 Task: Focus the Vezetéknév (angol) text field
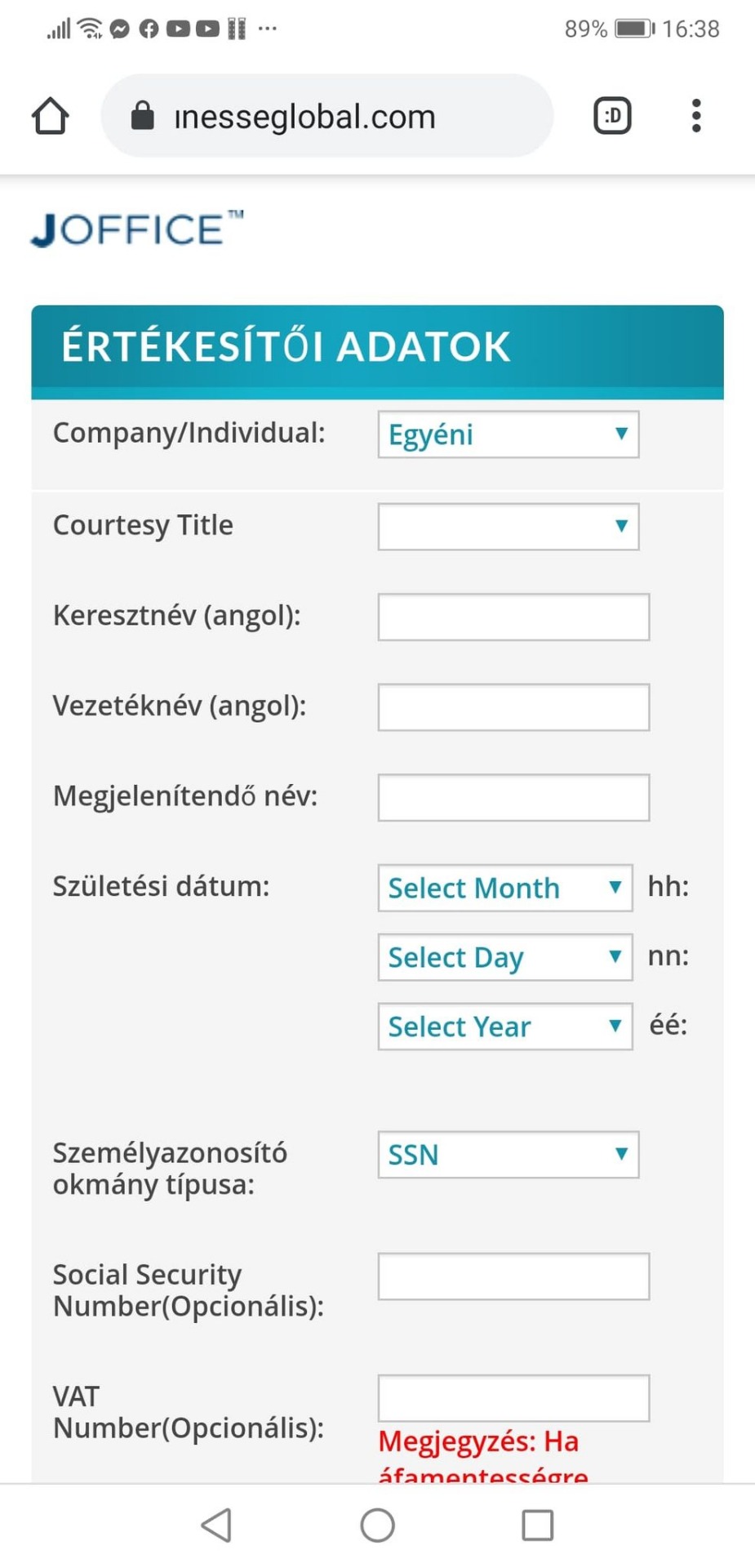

* * *

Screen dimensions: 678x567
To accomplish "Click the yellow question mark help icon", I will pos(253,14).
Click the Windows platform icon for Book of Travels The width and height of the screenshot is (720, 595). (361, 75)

--

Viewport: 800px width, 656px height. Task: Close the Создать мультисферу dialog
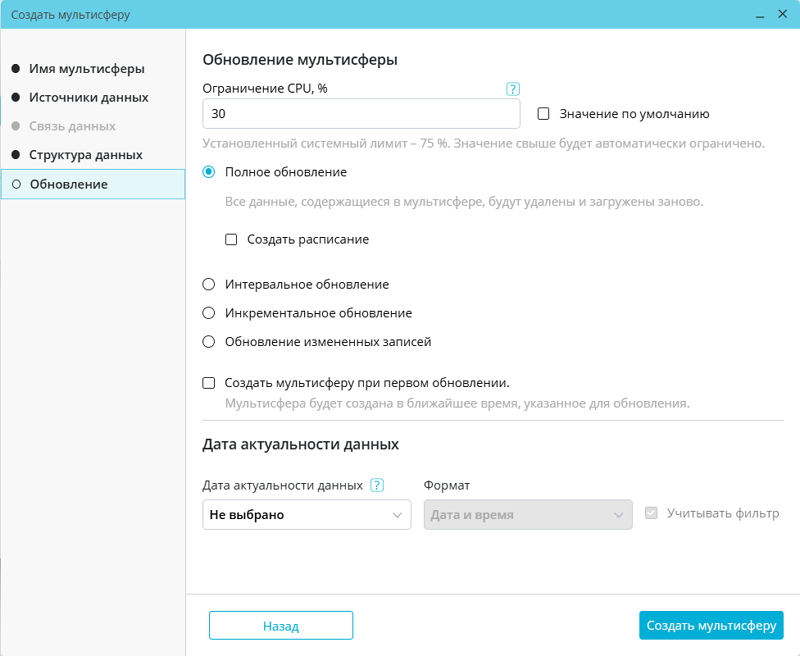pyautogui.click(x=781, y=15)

**Exercise description**
Return the stretch of entries from the line containing "Viewport: 800px width, 656px" through the line containing "pyautogui.click(x=781, y=15)", both lines included, exactly as they appear, leaving out the pictures.

**Written solution**
Viewport: 800px width, 656px height. Task: Close the Создать мультисферу dialog
pyautogui.click(x=781, y=15)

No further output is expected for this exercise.